Search the records for the string "logo", then copy each line that has it.

___ EXCERPTED RECORDS ___

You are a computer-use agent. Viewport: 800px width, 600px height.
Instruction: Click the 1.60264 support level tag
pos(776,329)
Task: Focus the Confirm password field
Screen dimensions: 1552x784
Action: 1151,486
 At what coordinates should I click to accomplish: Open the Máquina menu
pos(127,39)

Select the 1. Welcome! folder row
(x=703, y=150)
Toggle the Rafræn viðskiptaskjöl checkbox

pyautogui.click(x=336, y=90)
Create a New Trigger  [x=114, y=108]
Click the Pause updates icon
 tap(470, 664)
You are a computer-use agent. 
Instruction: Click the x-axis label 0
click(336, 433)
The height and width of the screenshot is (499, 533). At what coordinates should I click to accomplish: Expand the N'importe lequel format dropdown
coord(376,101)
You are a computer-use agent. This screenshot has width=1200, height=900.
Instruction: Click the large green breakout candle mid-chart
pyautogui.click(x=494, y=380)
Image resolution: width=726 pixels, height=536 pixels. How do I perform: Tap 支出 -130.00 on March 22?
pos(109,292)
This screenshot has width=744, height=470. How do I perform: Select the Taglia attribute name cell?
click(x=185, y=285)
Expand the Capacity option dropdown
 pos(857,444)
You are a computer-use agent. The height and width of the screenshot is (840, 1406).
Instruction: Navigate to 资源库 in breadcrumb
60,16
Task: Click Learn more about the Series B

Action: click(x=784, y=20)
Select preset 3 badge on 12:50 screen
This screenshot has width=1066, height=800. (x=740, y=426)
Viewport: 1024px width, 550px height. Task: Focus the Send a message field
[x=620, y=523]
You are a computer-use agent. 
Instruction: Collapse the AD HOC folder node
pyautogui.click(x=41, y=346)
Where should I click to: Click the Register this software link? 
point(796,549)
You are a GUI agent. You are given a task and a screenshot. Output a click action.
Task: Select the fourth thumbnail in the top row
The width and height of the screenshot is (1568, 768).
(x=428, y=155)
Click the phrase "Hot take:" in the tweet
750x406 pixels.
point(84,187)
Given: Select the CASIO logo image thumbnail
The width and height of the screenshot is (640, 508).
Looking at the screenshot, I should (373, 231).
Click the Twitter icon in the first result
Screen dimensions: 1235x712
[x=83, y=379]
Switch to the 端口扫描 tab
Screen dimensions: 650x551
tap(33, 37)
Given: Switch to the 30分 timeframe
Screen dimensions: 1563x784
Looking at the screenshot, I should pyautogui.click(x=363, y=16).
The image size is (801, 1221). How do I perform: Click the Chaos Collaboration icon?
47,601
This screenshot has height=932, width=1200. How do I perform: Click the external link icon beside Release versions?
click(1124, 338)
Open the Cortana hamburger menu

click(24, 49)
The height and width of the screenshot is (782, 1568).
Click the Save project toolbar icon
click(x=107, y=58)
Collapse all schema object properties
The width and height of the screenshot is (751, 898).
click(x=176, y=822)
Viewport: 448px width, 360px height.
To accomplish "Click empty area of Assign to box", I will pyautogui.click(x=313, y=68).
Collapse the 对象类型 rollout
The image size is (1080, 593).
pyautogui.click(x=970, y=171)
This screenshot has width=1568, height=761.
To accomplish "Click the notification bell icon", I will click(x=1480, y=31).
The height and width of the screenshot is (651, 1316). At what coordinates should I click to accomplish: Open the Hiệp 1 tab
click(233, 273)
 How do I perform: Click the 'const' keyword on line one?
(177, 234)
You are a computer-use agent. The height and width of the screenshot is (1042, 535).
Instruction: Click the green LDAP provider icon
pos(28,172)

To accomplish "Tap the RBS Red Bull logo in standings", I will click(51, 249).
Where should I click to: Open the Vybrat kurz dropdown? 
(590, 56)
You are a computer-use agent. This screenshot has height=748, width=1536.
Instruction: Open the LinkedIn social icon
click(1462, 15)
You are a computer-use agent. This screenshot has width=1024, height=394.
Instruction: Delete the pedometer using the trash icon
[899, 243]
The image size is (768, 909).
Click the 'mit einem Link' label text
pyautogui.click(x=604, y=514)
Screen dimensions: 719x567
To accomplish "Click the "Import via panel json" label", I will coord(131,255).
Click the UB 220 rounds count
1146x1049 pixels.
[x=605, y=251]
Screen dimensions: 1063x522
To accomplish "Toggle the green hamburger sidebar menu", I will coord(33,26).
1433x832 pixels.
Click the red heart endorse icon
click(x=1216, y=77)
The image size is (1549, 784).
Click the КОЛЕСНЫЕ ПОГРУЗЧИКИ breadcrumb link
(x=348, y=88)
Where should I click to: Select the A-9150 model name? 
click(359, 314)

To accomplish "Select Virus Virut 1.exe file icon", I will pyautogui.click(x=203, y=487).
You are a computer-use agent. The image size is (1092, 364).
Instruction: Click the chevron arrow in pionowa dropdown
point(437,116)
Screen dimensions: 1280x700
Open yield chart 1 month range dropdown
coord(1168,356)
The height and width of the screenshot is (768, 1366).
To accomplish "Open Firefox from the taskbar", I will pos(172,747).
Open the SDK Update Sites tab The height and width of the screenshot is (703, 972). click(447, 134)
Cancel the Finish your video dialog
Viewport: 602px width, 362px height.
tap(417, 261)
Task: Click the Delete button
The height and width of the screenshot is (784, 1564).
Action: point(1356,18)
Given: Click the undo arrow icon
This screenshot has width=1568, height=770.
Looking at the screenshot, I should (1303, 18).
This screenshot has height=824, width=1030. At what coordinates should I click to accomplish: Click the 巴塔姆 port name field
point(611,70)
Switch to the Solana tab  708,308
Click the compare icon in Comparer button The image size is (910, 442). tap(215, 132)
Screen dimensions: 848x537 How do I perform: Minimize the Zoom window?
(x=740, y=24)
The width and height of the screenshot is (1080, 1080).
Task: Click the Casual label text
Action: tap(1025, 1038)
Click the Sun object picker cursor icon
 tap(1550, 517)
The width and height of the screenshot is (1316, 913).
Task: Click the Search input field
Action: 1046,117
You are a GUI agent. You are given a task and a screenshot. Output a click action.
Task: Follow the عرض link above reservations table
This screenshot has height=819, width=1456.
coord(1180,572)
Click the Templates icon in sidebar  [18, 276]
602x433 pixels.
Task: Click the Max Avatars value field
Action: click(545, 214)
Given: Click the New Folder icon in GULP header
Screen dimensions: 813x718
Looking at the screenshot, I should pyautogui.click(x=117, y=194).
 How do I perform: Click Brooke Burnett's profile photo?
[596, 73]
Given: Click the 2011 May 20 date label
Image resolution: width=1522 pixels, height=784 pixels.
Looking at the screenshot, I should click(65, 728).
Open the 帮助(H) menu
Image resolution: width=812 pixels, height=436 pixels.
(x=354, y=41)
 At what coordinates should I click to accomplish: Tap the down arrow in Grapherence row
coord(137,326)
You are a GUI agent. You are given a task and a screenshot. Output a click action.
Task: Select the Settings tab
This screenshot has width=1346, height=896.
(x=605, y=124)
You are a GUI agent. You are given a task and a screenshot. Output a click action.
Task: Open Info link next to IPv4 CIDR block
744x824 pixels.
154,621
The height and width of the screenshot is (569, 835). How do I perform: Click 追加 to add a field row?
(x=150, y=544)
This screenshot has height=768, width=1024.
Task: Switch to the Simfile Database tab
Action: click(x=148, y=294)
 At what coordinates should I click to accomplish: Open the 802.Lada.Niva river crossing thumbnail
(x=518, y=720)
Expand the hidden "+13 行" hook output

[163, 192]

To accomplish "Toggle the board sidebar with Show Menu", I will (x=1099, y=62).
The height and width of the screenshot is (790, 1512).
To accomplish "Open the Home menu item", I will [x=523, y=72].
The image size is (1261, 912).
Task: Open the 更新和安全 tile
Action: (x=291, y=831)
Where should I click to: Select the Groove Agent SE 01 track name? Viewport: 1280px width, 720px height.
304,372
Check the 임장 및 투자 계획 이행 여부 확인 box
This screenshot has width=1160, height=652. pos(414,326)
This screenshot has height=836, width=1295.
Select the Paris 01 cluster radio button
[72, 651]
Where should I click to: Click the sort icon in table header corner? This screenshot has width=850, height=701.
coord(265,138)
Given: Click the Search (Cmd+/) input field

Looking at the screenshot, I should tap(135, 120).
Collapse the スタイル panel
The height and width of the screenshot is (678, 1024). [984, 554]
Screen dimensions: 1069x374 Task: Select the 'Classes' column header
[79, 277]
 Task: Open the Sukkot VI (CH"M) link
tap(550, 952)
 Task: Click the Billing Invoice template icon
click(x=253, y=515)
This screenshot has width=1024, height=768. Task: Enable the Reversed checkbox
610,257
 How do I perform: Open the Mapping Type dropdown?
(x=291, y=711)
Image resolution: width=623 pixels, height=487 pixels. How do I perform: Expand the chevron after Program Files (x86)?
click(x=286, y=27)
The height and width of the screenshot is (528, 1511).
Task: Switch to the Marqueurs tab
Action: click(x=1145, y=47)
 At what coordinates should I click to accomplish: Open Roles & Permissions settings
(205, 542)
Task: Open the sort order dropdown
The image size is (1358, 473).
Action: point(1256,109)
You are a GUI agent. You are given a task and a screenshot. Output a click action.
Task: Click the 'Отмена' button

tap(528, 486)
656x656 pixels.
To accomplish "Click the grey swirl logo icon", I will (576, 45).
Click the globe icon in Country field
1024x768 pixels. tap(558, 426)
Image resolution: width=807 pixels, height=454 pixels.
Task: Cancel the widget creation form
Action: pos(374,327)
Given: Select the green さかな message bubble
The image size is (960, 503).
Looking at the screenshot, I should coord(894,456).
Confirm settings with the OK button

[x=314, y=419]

___

• _THE ANSWER_:
Given: Select the CASIO logo image thumbnail
To accomplish "Tap the RBS Red Bull logo in standings", I will click(51, 249).
To accomplish "Click the grey swirl logo icon", I will (576, 45).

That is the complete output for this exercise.